For everyone’s consideration, I find this morning an update available hailo_dataflow_compiler-3.30.0-py3-none-linux_x86_64.whl.
I created three separate Colab notebooks for converting to .hef. I used the YOLOv8n version from the Ultralytics library. I have commented on the necessary steps in each notebook.
1 .Create a model:Colab Notebook
2. Create a calibration dataset: [Google Colab](https://Colab Notebook)
3. Convert the model: Colab notebook
The notebooks were created thanks to the inspiration from the awesome community’s work. Cheers to everyone!
In the case that anyone’s receiving the error:
ERROR: Could not find a version that satisfies the requirement onnxruntime==1.12.1 (from versions: 1.15.0, 1.15.1, 1.16.0)
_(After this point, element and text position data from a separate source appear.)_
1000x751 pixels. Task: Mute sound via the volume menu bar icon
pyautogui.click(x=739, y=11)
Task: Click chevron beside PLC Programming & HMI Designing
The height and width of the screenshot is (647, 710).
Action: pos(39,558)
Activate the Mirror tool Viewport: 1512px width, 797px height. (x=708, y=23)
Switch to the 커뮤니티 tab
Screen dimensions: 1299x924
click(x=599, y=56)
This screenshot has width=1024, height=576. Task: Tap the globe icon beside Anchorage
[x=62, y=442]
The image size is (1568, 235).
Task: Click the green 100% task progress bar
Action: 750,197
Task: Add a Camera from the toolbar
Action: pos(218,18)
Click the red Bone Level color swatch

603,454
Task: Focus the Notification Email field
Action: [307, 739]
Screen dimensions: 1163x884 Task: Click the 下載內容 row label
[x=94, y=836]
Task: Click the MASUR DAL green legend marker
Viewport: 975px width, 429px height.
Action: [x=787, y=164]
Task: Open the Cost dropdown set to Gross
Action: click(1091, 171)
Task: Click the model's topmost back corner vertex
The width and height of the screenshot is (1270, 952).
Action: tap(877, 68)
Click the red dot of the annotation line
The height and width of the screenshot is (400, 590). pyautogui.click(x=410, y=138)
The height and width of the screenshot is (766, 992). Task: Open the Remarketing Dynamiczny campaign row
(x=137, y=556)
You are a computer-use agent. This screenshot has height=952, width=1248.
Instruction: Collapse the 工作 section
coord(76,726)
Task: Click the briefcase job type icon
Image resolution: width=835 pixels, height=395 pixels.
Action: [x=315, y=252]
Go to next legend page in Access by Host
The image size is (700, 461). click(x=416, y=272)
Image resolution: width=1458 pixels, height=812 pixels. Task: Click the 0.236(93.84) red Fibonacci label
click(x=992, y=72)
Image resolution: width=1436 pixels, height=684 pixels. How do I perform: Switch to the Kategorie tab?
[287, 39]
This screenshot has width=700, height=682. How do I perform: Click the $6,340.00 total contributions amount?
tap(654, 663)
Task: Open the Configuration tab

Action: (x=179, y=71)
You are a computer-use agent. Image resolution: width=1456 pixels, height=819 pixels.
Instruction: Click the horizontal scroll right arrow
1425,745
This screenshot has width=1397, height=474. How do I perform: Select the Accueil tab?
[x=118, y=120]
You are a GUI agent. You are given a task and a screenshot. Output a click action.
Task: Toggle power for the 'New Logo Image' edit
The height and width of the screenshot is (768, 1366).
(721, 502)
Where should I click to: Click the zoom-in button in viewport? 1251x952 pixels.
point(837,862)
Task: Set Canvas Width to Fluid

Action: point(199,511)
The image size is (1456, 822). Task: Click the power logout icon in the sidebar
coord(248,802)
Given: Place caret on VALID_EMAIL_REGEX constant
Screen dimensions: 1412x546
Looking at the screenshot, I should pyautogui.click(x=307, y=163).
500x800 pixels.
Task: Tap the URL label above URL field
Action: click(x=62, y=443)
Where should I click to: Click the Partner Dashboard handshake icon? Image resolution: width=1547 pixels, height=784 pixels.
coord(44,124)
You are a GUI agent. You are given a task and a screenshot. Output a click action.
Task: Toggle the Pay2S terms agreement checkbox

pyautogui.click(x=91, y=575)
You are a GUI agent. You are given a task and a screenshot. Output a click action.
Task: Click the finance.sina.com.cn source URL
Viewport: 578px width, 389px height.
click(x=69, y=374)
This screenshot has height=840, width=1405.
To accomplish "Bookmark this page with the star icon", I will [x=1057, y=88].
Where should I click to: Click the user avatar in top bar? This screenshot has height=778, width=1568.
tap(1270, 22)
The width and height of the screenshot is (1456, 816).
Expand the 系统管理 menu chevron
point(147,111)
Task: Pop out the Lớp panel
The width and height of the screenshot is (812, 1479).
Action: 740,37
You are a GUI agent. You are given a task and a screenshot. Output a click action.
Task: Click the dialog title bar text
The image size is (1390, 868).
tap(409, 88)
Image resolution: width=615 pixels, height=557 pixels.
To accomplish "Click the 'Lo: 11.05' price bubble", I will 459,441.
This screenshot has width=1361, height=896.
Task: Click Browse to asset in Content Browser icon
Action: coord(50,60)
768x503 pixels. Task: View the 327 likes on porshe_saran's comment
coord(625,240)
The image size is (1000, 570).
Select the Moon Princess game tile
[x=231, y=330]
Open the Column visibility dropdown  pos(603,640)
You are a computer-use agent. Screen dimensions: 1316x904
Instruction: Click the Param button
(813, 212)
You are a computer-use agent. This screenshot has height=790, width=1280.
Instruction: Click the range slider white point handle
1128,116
ERROR: No matching distribution found for onnxruntime==1.12.1
from making installing the WHL, Colab seems to be installing python release 3.11.11, which our .whl file doesn’t work on. Make sure to use python3.10:
!sudo apt update
!sudo apt install python3.10
!sudo apt install python3.10-venv
!python3.10 -m venv my_env
Fixed the Optimization Issue
For this I referred to this article.
To do this in colab, this is what I did:
Step 1:
!wget https://developer.download.nvidia.com/compute/cuda/11.8.0/local_installers/cuda-repo-ubuntu2204-11-8-local_11.8.0-520.61.05-1_amd64.deb
Step 2:
!sudo dpkg -i cuda-repo-ubuntu2204-11-8-local_11.8.0-520.61.05-1_amd64.deb
Step 3:
!sudo cp /var/cuda-repo-ubuntu2204-11-8-local/cuda-D95DBBE2-keyring.gpg /usr/share/keyrings/
Step 4:
!sudo apt-get update
Step 5:
!sudo apt-get install -y cuda-11-8
For this step you have to fill provide the language, I’m using English as my default so I entered “32”, then “1” for the dialect of english. There should be a little text box next to the terminal prompt, so click the area next to it and you should be able to type.
Step 6:
!echo 'export PATH=/usr/local/cuda-11.8/bin:$PATH' >> ~/.bashrc
!echo 'export LD_LIBRARY_PATH=/usr/local/cuda-11.8/lib64:$LD_LIBRARY_PATH' >> ~/.bashrc
!source ~/.bashrc
Step 7:
!ls /usr/local | grep cuda
This step is just a sanity check to see if Cuda 11.8 was installed.
Step 8:
!sudo ln -sf /usr/local/cuda-11.8 /usr/local/cuda
Step 9:
!ls -l /usr/local/cuda
!sudo update-alternatives --display cuda
!sudo update-alternatives --config cuda
This should be the expected output, for the last couple steps.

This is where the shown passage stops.